Carlsberg’s organic net revenue grew 1% to a reported net revenue of DKK 61,808m ($10.25bn) for the year ending December 31, 2017. Organic operating profit grew 8.4% (reported growth of 7.7%) to DKK 8,876m / $1.472bn.
Russia: volumes down but profit up
Carlsberg says its Russian business delivered ‘solid organic operating profit growth’ despite the 14% volume decline. Key brands in premium and mainstream sectors – such as Baltika 3, Carlsberg, Tuborg and Zatecky Gus gained market share.
Beer in plastic containers dominate the Russian market: but in an effort to reduce heavy drinking, the government has limited the size of beer PET bottles since January 2017.
“The Russian beer market declined by an estimated 4-5% for the year, impacted by the downsizing of PET bottles. Our Russian volumes and market share were severely impacted by the PET downsizing,” says Carlsberg.
“In response to this significant change in the Russian marketplace, we adopted a value-based approach to drive further value in the market. A few of our competitors chose to adopt a volume-based approach. Consequently, our products in the PET segment were priced at a premium vis-à-vis the average price points in the market, resulting in market share loss.
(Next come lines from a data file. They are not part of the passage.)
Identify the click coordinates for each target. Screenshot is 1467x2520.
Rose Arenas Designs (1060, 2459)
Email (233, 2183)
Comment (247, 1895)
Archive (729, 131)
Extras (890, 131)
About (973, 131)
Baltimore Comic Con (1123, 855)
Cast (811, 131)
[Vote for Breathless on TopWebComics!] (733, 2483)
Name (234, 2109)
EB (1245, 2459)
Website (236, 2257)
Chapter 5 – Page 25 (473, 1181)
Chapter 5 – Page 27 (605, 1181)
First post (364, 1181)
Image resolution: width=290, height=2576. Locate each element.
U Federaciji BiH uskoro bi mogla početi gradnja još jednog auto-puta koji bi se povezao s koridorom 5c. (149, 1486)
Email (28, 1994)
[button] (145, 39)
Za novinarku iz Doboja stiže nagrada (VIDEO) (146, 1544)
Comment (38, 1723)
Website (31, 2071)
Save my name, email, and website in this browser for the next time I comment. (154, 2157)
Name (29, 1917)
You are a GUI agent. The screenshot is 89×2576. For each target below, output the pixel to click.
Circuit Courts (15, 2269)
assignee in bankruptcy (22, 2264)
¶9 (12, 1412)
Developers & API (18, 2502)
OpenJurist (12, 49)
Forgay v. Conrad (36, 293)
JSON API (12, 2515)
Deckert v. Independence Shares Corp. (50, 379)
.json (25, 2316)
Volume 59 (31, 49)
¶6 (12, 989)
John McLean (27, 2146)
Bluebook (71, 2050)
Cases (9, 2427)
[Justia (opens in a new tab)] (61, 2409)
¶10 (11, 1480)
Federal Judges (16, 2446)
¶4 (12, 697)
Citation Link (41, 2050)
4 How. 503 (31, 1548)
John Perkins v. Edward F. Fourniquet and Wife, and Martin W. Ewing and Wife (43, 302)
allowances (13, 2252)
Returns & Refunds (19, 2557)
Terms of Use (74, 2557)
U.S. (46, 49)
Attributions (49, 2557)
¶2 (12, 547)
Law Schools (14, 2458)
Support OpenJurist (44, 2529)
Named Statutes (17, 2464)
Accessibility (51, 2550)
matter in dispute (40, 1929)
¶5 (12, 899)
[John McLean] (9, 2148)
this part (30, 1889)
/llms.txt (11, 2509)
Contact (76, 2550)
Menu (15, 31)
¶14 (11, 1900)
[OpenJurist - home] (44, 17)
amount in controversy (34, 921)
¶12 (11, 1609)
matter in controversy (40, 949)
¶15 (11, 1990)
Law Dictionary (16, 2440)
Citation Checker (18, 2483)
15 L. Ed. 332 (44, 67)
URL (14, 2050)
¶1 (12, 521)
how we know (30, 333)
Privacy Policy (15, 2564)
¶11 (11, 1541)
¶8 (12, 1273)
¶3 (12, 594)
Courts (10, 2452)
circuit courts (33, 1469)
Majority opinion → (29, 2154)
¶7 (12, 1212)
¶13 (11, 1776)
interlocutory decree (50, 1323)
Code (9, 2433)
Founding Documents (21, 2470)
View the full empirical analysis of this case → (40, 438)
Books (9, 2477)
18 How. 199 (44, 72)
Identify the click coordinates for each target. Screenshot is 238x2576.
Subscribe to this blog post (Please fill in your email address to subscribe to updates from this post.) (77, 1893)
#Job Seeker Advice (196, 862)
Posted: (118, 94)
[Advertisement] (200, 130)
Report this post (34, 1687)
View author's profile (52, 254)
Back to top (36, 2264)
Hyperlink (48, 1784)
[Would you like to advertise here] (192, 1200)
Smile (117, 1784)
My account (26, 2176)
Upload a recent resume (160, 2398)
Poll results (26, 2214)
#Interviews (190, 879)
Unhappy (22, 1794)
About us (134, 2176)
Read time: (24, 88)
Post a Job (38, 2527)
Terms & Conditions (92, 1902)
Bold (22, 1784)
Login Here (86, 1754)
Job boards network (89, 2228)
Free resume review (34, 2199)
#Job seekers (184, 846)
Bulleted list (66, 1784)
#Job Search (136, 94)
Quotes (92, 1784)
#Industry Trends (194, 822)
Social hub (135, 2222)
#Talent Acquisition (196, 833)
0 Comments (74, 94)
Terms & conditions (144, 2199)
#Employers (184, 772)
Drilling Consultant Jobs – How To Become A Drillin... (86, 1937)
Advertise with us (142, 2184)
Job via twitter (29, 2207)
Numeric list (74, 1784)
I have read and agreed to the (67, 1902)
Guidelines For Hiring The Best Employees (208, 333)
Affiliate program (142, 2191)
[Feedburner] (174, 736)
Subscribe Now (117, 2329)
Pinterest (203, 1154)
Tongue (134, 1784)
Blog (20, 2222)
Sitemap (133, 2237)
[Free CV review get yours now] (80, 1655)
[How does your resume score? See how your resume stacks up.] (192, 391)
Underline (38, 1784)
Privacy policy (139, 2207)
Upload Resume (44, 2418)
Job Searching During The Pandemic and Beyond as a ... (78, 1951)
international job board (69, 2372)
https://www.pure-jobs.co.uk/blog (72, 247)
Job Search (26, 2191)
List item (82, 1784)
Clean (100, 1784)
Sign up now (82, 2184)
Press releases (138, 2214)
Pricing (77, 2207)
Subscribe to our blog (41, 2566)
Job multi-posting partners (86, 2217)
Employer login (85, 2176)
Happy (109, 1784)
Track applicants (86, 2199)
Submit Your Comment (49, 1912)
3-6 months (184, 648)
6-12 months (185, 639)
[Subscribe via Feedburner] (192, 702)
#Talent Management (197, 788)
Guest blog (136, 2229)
However, our value approach was a key driver behind our strong profit improvement.”
Carlsberg's eastern Europe division (Russia, Azerbaijan, Belarus, Kazakhstan and Ukraine) made up 25% of group volumes and 16% of net revenue in 2016.
Craft, premium and alcohol-free
Carlsberg says alcohol-free beers saw strong year in Western Europe, growing 15%. “This was supported by good results for a number of local propositions, such as Carlsberg Nordic in Denmark, Švyturys Go in Lithuania and 1664 Blanc San Alcool in France.”
Meanwhile, it continues to boost its craft and speciality portfolio, which saw overall volume growth of 29%. “This was supported in particular by very strong results for Grimbergen, which was up 15%, and 1664 Blanc, which grew by 46%.”
In the UK, Carlsberg has continued to focus on premiumizing its portfolio: including the addition of Brooklyn along with other craft and premium brands such as Poretti; the rejuvenation of Carlsberg Export at the beginning of the year and the 2017 acquisition of London Fields Brewery.
In China, premiumization helped grow Carlsberg’s portfolio against a backdrop of a market that declined by 1%.
“Our growth [in China] was mainly driven by continued good performance of our premium portfolio,” reports Carlsberg. “This was supported by our ongoing premiumisation trend in the market as consumers trade up into premium categories. Our international premium portfolio in China, which includes Tuborg, Carlsberg and 1664 Blanc, grew volumes by 12%. Tuborg remains our most important premium brand in China.”
Efficiency savings
Cees ’t Hart, CEO, Carlsberg, said: “We delivered a strong set of results for 2017, fuelled by disciplined execution of our efficiency program – Funding the Journey – which we now believe will deliver around DKK 2.3bn, well above our initial expectations of DKK 1.5-2.0bn.
“During the year, we invested DKK 500m in our strategic growth priorities, which should lead to healthy and sustainable top- and bottom-line growth going forward."